- [Задания]
1) Какая песня группы «Океан Эльзы» звучит в кафе, где Даниле с братом передают загранпаспорта и билеты, согласно отрывку?
2) Замените «режиссер» на «постановщик» и приведите фрагмент отрывка от «стоту и бессмысленность» до «встречи с ней.» включительно.

- [Отрывок]
==*==
В контексте вокальной драматургии «Гудбай, Америка» объединяет вокруг себя еще несколько песен, также фиксирующих наивный взгляд на объект любви и предвкушение новых чувств. В одном из начальных эпизодов фильма, когда компания друзей Данилы расслабляется в бане, фоном звучит припев из песни группы «Смысловые галлюцинации» со словами: «Где розовые очки? / Моя ракета, где ты? / Мое кривое счастье...». Чуть позже, в другом эпизоде, когда Данила просыпается в квартире Салтыковой, по телевизору показывают клип на ее песню со словами: «Ты прилетай, мой солнечный друг / Убереги от разлук». А уже после эпизода в элитной гимназии, когда Данила с братом готовятся к поездке в Америку, в кафе, где им передают загранпаспорта и билеты, тоже как бы ненароком играет песня «Коли тэбе нема» группы «Океан Эльзы». Каждая из этих песен, пусть и совершенно различными музыкально-выразительными средствами, представляет лирического героя в поисках счастья, героя, ощущающего пу-

стоту и бессмысленность своего существования вне далекой мечты. В каких-то песнях призыв о любви звучит сильнее, в каких-то

— к нему примешиваются другие чувства. Но режиссер очень тонко «нарезает» фрагменты песен, давая в кадр лишь необходимые слова, убирая «лишние» смыслы и вкладывая новые. Например, в песне «Розовые очки» остается за кадром горькая ирония героя, разочарованного действительностью, а исполнение наутилусов-ского шлягера детским хором чистых, звучащих а'сареИа голосов, переформулирует прощание с Америкой в предвкушение встречи с ней.
==*==
- [Выдержки из материала]
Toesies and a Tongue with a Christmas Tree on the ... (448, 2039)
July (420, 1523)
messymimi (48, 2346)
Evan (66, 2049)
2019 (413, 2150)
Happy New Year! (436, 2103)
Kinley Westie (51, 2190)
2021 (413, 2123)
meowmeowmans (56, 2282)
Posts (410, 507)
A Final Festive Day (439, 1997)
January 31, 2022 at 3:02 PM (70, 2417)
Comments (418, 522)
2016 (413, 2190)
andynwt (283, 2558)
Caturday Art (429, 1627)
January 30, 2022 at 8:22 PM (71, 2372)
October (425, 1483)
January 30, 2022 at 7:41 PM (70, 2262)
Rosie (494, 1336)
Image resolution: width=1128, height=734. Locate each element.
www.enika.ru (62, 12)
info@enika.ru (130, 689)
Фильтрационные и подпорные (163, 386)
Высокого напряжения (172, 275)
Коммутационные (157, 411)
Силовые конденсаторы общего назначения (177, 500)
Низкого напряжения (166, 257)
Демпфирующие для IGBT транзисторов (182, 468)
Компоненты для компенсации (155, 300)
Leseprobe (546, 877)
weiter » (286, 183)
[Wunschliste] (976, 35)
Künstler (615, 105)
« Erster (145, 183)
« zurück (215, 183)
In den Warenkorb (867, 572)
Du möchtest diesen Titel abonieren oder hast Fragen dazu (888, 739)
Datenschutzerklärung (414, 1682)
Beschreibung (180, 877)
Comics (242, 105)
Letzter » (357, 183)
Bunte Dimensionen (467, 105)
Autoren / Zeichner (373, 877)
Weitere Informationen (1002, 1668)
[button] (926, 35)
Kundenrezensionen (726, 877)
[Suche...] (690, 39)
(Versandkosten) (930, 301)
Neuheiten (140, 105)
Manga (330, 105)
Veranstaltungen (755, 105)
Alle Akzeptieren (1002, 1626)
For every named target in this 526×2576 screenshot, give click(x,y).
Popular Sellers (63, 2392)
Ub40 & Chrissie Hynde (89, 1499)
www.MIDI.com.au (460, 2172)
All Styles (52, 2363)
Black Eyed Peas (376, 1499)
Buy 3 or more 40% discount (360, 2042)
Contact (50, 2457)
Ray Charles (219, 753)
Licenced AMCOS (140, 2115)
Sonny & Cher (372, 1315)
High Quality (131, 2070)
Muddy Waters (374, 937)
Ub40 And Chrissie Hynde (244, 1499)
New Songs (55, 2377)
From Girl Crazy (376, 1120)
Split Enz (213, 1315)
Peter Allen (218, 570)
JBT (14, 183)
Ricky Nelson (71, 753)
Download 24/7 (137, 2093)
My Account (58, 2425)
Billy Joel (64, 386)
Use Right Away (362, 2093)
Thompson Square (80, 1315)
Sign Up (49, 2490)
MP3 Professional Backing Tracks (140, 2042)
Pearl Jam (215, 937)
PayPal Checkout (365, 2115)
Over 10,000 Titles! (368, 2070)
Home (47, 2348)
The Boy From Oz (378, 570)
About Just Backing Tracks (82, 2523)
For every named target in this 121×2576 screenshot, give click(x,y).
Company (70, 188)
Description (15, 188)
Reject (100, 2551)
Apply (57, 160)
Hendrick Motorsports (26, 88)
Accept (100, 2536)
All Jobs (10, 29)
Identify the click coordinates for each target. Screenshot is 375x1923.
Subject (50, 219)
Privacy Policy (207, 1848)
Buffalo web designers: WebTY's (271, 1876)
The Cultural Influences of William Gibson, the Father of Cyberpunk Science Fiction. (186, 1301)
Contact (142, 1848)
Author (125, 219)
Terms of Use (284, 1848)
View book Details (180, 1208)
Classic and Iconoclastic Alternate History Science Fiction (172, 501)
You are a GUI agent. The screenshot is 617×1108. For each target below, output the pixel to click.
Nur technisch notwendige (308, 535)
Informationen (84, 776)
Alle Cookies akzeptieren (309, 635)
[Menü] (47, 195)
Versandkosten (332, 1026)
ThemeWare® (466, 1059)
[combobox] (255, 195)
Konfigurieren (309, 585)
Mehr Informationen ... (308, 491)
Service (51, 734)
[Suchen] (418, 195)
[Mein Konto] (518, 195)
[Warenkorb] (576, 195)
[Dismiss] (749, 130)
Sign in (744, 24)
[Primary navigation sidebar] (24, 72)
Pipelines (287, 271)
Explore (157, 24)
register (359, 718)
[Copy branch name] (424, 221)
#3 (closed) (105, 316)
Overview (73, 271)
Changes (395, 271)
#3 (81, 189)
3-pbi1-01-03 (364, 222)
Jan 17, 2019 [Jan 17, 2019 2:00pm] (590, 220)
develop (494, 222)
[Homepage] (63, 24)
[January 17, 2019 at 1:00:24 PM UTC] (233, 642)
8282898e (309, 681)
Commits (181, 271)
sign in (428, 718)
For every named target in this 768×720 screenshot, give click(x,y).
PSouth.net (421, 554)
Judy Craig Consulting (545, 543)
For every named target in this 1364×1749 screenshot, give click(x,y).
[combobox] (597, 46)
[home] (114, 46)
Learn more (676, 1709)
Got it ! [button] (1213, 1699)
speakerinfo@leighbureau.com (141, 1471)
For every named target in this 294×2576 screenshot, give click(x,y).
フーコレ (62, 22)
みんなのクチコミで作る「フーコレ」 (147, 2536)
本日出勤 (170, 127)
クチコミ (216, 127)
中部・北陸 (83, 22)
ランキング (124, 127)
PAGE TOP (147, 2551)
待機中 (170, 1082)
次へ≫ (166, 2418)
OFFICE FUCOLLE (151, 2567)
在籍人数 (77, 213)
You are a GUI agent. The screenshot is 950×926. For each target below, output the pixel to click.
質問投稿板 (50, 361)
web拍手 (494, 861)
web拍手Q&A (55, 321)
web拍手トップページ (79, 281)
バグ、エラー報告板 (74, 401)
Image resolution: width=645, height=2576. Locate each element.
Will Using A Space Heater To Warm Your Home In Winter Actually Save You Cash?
==*==
- [Ответы]
1) «Коли тэбе нема».

2)
стоту и бессмысленность своего существования вне далекой мечты. В каких-то песнях призыв о любви звучит сильнее, в каких-то

— к нему примешиваются другие чувства. Но постановщик очень тонко «нарезает» фрагменты песен, давая в кадр лишь необходимые слова, убирая «лишние» смыслы и вкладывая новые. Например, в песне «Розовые очки» остается за кадром горькая ирония героя, разочарованного действительностью, а исполнение наутилусов-ского шлягера детским хором чистых, звучащих а'сареИа голосов, переформулирует прощание с Америкой в предвкушение встречи с ней.